| Passage provided |
# # # #

I somewhat agree that the metric I chose is somewhat sloppy, but you can afford to be sloppy when you are comparing things with such disparate outcomes. Sure, maybe we are not comparing a 1 story house to a 50 story skyscraper, it is only a 30 story skyscraper, but that has little impact on the fact that they are fundamentally different and to declare that they are even remotely comparable is a massive category error.

I, however, disagree that "uptime" is a nonsense metric, though there are absolutely better ones. "Uptime" in this context means duration/probability of critical operational failure which is an extremely relevant metric. That AWS does not result in fatalities during critical operational failure has no bearing on whether critical operational failure occurred or not, it just means that it matters less. A valid quibble is that I am using crashes as a proxy for failure which discounts critical software failures that did not cause critical operational failure due to non-software redundancy, but again, the outcomes are so disparate it beggars belief that this would bridge the gap.

As for aircraft computers being rebooted frequently, true. So? I am comparing full system reliability during operation, not individual components. It is not like individual AWS servers run indefinitely; they are rebooted frequently, but the system as a whole stays operational due to redundancy and migration.

# # # #

| Material provided |

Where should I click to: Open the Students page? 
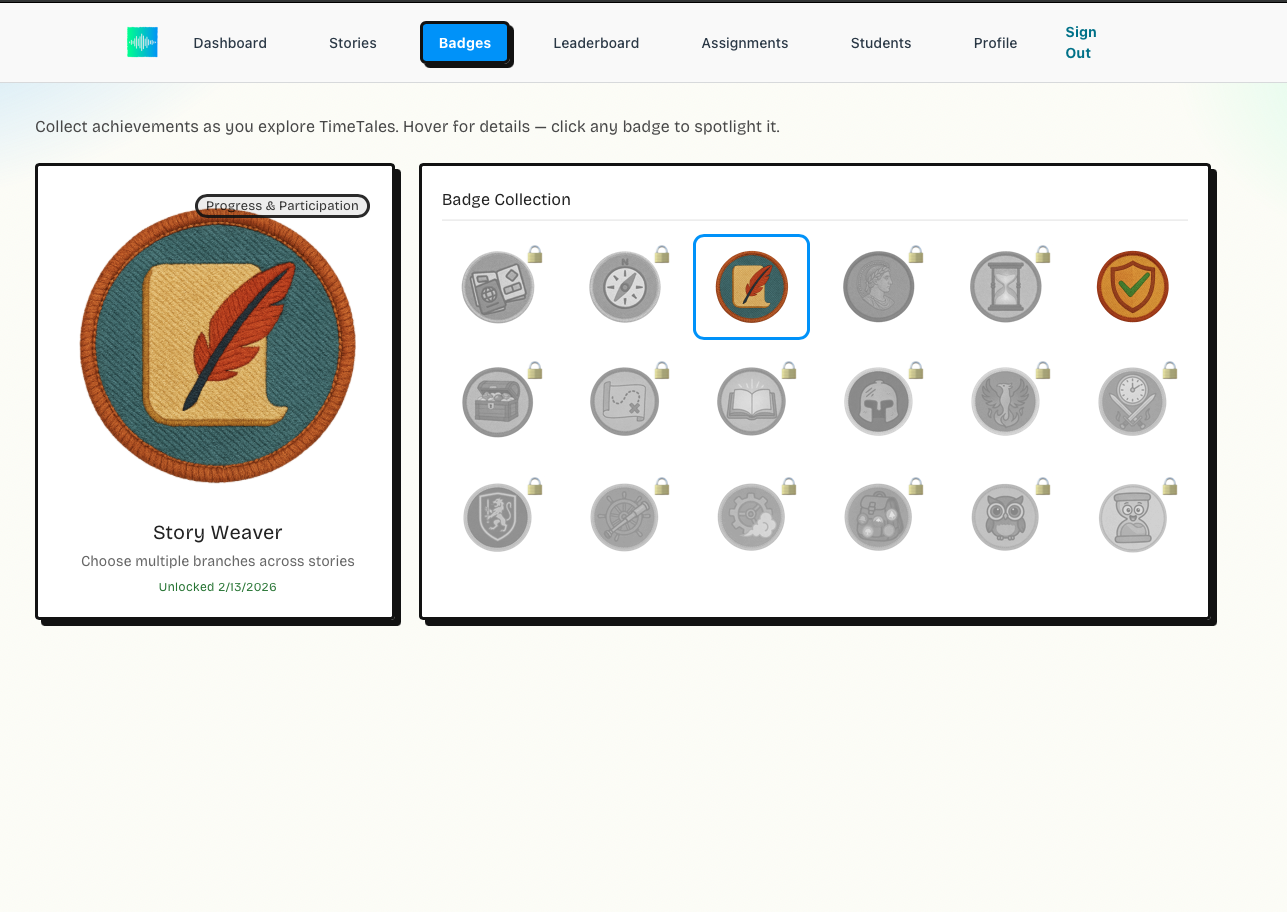(881, 43)
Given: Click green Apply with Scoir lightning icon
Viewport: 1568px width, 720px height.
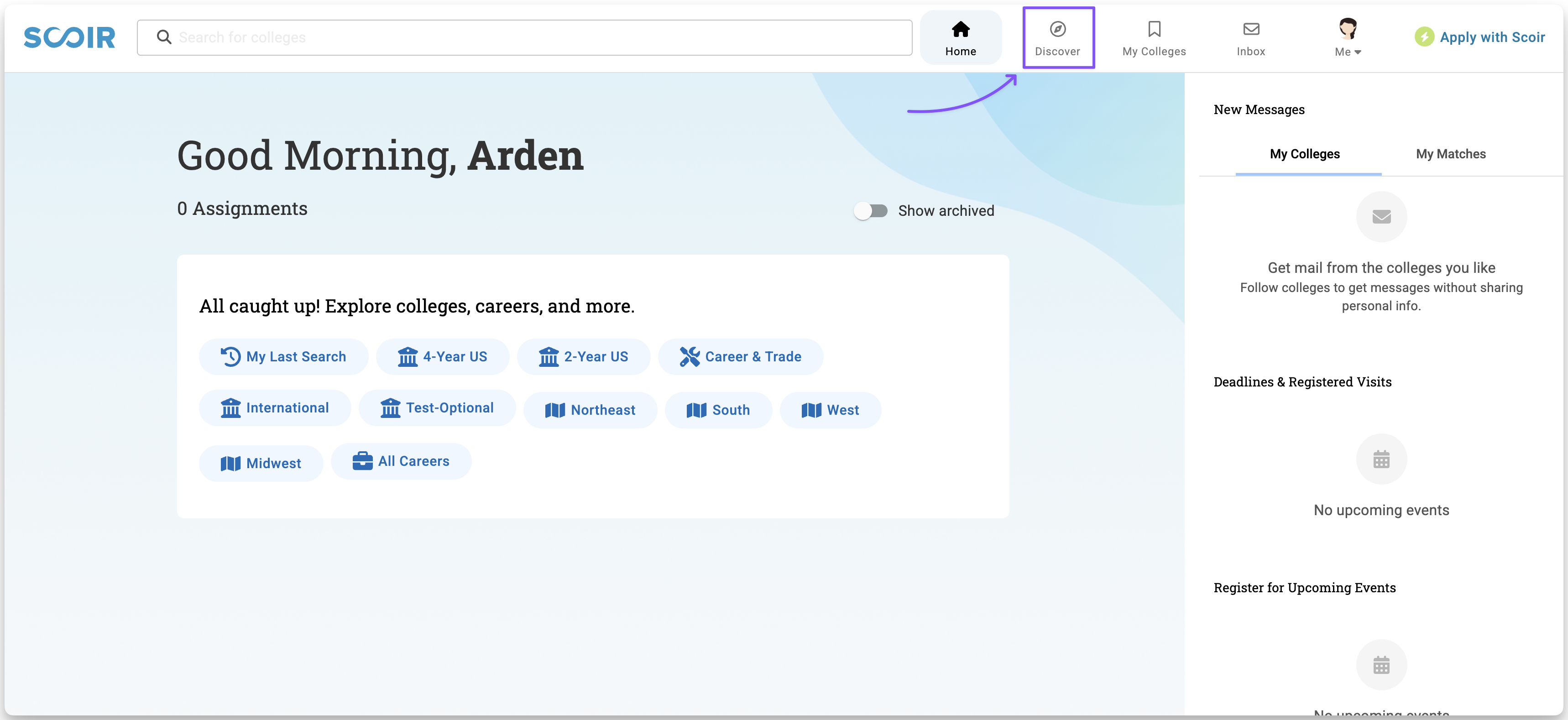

# # # #

| What you will do |
• A. Please check three statements against the reliability post and answer yes or no for each, quoting the words that decide it: (i) The writer concedes that the chosen metric is somewhat sloppy. (ii) The writer claims that individual AWS servers run indefinitely. (iii) The writer uses crashes as a proxy for failure.
• B. Resume the reliability post after its last sentence.

| Responses |
• A.
(i) Yes: "I somewhat agree that the metric I chose is somewhat sloppy"
(ii) No: "It is not like individual AWS servers run indefinitely; they are rebooted frequently"
(iii) Yes: "I am using crashes as a proxy for failure"

• B.
The reliability estimate does account for the bug. The bug did not cause a critical operational failure. It could cause a critical operational failure in an extremely unlikely case if it remained undetected and no measures were taken to avoid or correct for it. However, it was detected and countermeasures have been put into place, so the processes in place continue to achieve their intended goal of preventing critical operational failure. So, the outcome-based estimate continues to be accurate.

Just to be clear, an outcome-based estimate is not perfect. By its nature, it only looks at the past, so has no true predictive power. You can not use an outcome-based estimate to predict the effects of process changes. However, it is a relatively unbiased way of evaluating if prior processes were effective which we can use to inform us which processes of the past were actually effective or not and the effects of process changes.